Very little is done about it. There is neither a clear nor coordinated programme to address this expected epidemic and CAD is regarded as an expensive disease, confined to Caucasians in the industrialised world. “We are ignoring alarming statistics about incidences of adult obesity, diabetes and endemic hypertension in our black population and a rising incidence of coronary artery interventions and incidents in our indigenous population,” Prof. Smit says.

Outside South Africa – with 44 units – very few units (about seven) perform low volumes of basic cardiac surgery. The South African units at all academic institutions are under severe threat and about 70% of cardiac procedures are performed in the private sector.

He says the main challenge in Africa has become sustainability, which needs to be addressed through education.

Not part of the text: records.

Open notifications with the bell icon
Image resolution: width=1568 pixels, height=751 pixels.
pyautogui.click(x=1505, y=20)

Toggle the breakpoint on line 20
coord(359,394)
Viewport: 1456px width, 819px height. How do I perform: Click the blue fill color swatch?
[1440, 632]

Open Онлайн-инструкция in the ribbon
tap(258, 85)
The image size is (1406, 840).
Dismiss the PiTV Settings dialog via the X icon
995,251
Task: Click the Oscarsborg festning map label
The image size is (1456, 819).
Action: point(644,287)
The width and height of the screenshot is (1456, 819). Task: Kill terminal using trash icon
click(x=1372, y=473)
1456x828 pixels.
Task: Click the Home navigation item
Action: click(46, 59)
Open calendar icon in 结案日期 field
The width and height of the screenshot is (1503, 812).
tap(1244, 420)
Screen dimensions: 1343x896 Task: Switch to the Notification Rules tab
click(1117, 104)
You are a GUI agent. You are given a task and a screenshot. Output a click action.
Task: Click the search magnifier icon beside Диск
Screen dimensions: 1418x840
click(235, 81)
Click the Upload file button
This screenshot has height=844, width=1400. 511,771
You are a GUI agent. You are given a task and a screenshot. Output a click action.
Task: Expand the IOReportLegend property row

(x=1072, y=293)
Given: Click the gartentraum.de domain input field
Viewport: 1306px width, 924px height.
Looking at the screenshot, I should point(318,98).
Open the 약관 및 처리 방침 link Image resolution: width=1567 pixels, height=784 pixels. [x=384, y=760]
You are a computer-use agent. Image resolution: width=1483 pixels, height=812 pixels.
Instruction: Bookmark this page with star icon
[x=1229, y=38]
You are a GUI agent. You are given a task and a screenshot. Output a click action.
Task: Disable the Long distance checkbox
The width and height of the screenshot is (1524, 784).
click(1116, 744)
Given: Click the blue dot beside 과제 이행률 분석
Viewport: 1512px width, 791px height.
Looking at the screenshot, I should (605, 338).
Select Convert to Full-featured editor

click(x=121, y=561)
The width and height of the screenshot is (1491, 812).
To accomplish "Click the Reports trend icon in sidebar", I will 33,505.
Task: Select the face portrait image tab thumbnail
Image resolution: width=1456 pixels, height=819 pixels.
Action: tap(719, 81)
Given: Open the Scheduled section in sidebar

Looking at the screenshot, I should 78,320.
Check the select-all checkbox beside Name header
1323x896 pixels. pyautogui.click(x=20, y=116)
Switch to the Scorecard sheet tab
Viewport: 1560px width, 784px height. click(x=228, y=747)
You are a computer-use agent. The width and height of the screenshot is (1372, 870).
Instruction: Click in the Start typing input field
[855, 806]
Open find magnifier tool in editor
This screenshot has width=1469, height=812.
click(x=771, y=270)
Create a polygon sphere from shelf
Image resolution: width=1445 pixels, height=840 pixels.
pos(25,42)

Cardiothoracic surgery must become part of everyday surgery in Africa through alternative education programmes. That will make this specialty relevant at all levels of healthcare and it must be involved in resource allocation to medicine in general and cardiothoracic surgery specifically.

The African surgeon should make the maximum impact at the lowest possible cost to as many people in a society as possible. “Our training in fields like intensive care and insight into pulmonology, gastroenterology and cardiology give us the possibility of expanding our roles in African medicine. We must also remember that we are trained physicians as well.

“Should people die or suffer tremendously while we can train a group of surgical specialists or retraining general surgeons to expand our impact on cardiothoracic disease in Africa using available technology maybe more creatively? We have made great progress in establishing an African School for Cardiothoracic Surgery.”

Prof. Smit also highlighted the role of the annual Hannes Meyer National Registrar Symposium that culminated in having an eight-strong international panel sponsored by the ICC of EACTS to present a scientific course as well as advanced surgical techniques in conjunction with the Hannes Meyer Symposium in 2010.

Prof. Smit says South Africa is fast becoming the driving force in cardiothoracic surgery in Africa. South Africa is the only country that has the knowledge, technology and skills base to act as the springboard for the development of cardiothoracic surgery in Africa.

South Africa, however, is experiencing its own problems. Mortality has doubled in the years from 1997 to 2005 and half the population in the Free State dies between 40 to 44 years of age.

“If we do not need health professionals to determine the quality and quantity of service delivery to the population and do not want to involve them in this process, we can get rid of them, but then the political leaders making that decision must accept responsibility for the clinical outcomes and life expectancies of their fellow citizens.

“We surely cannot expect to impose the same medical legal principles on professionals working in unsafe hospitals and who have complained and made authorities aware of these conditions than upon those working in functional institutions. Either fixes the institutions or indemnifies medical personnel working in these conditions and defends the decision publicly.

“Why do I have to choose the three out of four patients that cannot have a lifesaving operation and will have to die on their own while the system pretends to deliver treatment to all?”

Prof. Smit says developing a service package with guidelines in the public domain will go a long way towards addressing this issue. It is also about time that we have to admit that things are simply not the same. Standards are deteriorating and training outcomes are or will be affected.

The people who make decisions that affect healthcare service delivery and outcomes, the quality of training platforms and research, in a word, the future of South African medicine, firstly need rules and boundaries. He also suggested that maybe the government should develop health policy in the public domain and then outsource healthcare delivery to people who can actually deliver including thousands of experts employed but ignored by the State at present.

“It is time that we all have to accept our responsibilities at all levels… and act decisively on matters that will determine the quality and quantity of medical care for this and future generations in South Africa and Africa. Time is running out,” Prof. Smit says.